▶ [Data provided]:
===============
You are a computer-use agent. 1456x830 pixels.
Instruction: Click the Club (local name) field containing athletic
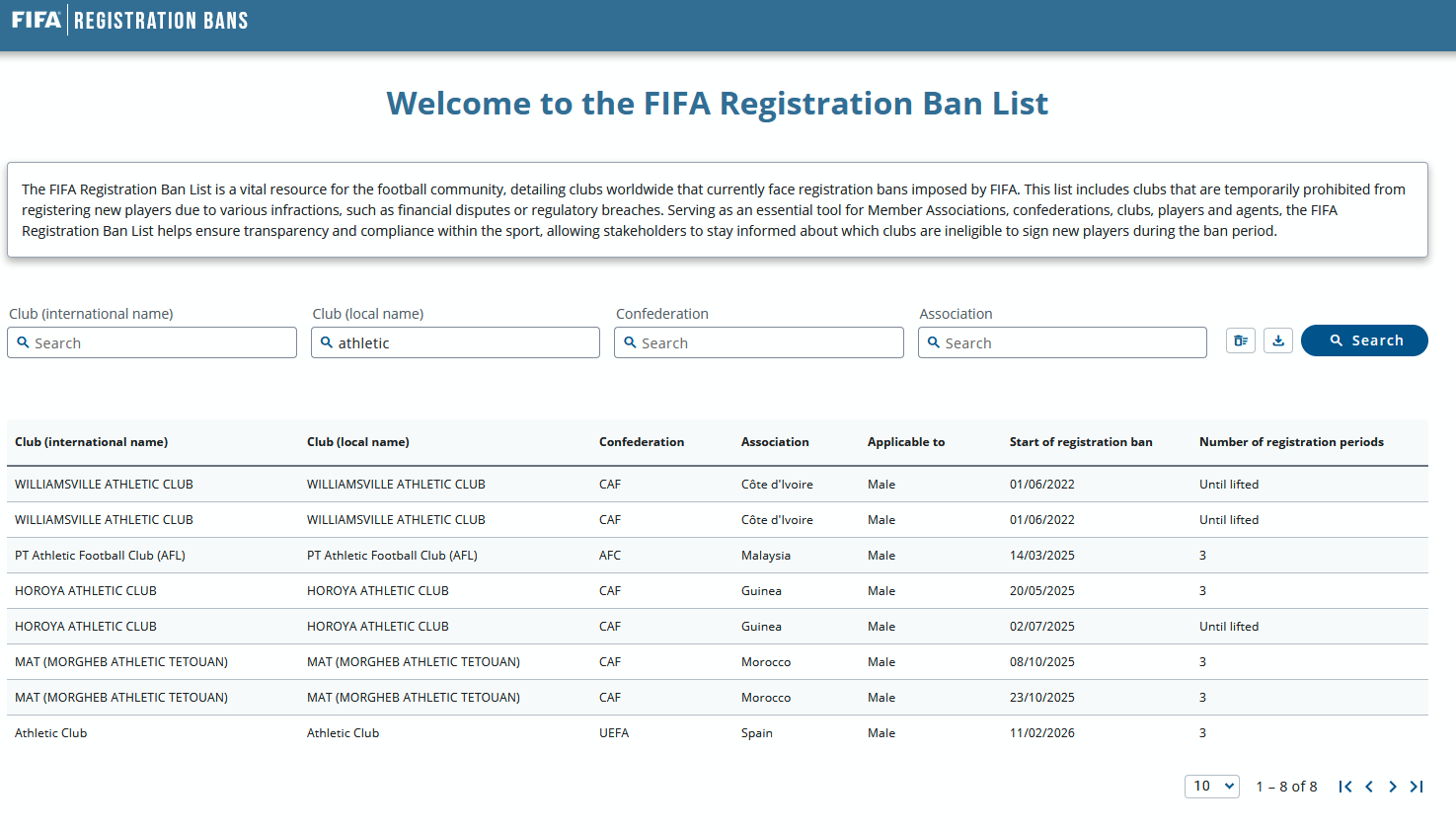pos(464,342)
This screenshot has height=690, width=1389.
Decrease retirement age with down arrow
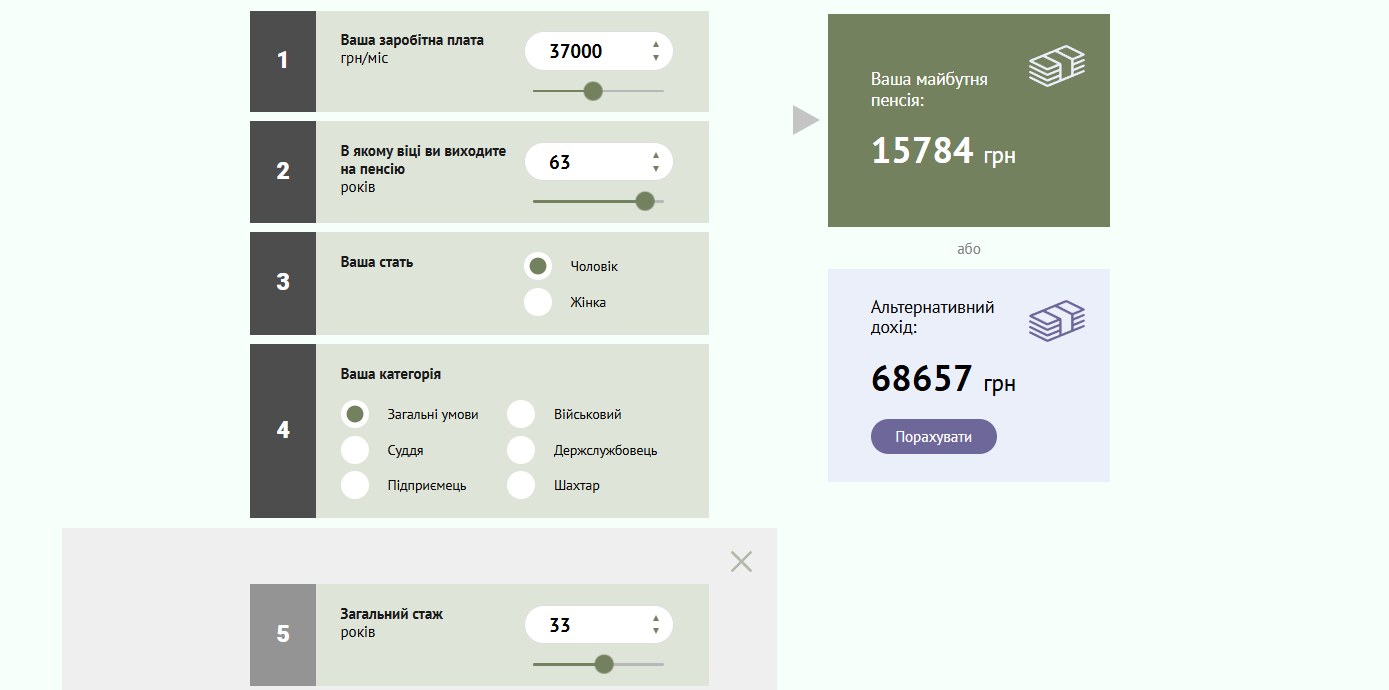click(x=656, y=168)
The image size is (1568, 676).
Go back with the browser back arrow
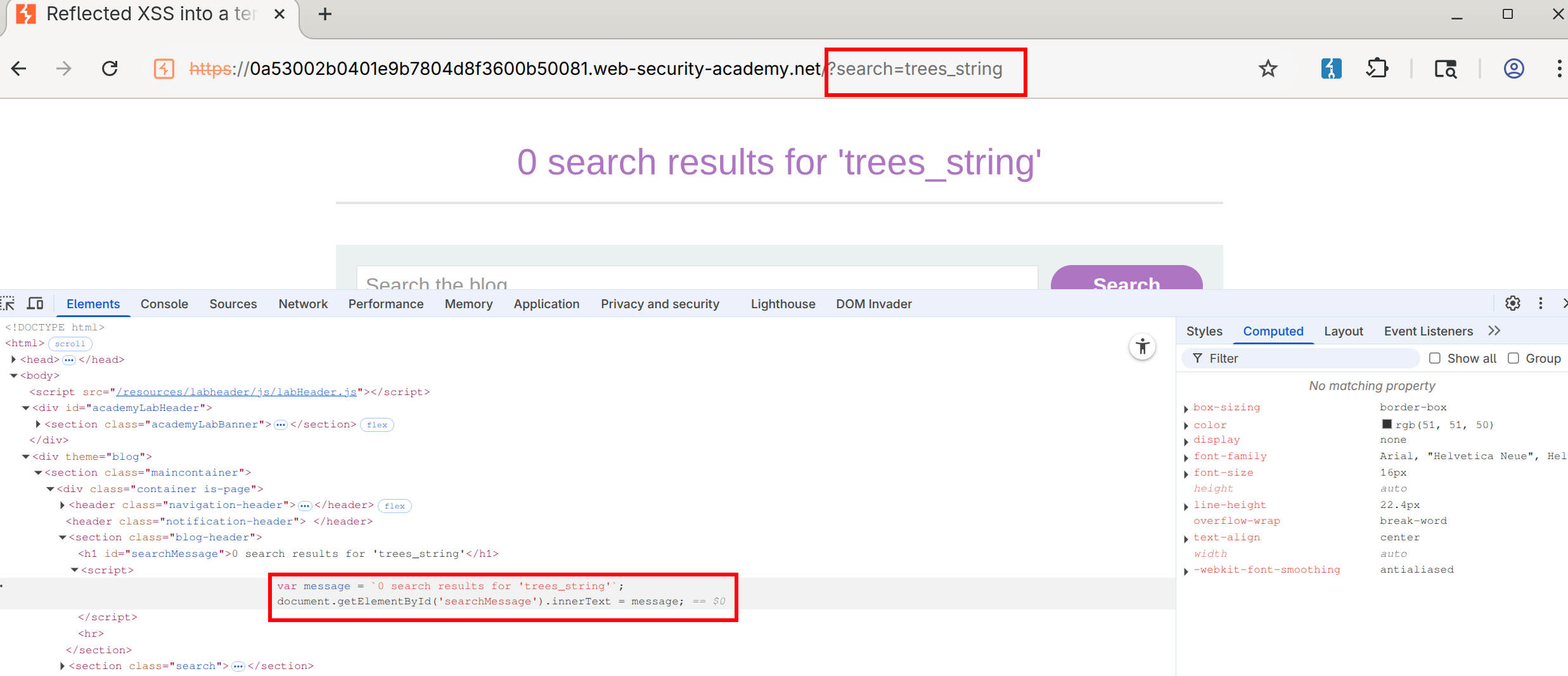point(19,68)
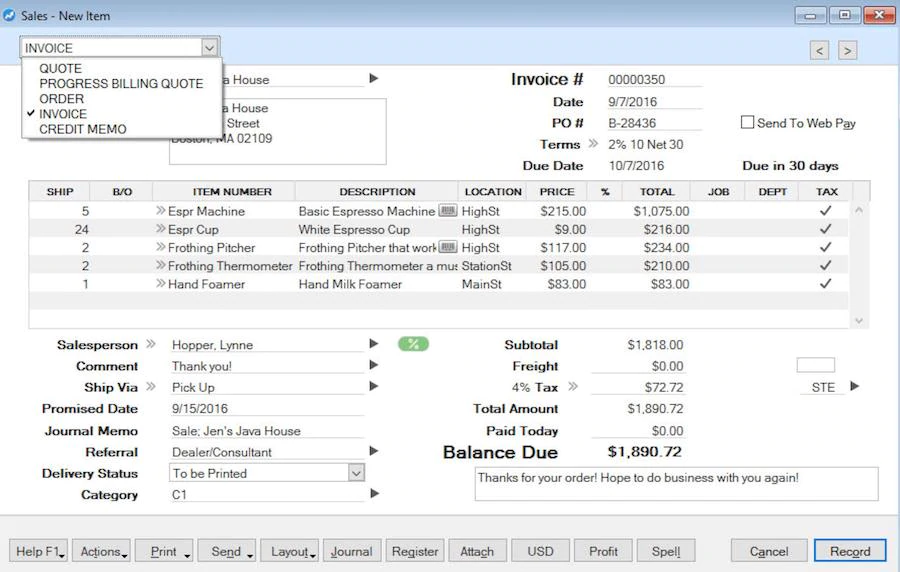Click the green percent discount icon
The width and height of the screenshot is (900, 572).
coord(413,344)
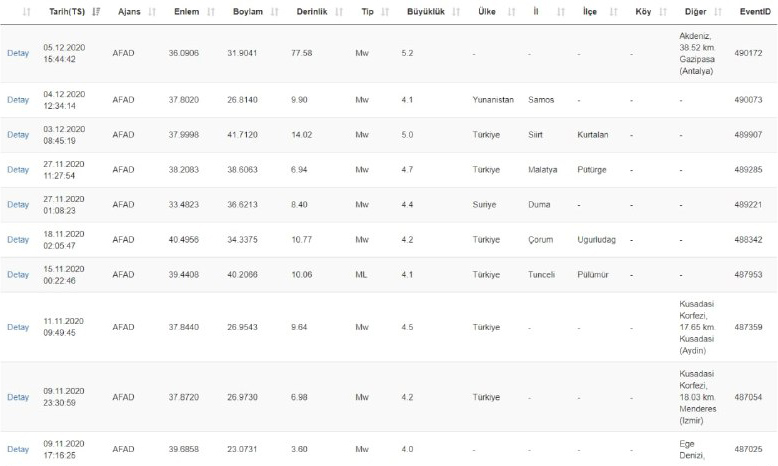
===============
▶ [Exercise aim]: Pictures don't belong in the copy. Restate all the entries exactly.

▶ [Result of this task]:
You are a computer-use agent. 1456x830 pixels.
Instruction: Click the Club (local name) field containing athletic
pos(464,342)
This screenshot has height=690, width=1389.
Decrease retirement age with down arrow
click(x=656, y=168)
The image size is (1568, 676).
Go back with the browser back arrow
point(19,68)
Click the green percent discount icon
The width and height of the screenshot is (900, 572).
coord(413,344)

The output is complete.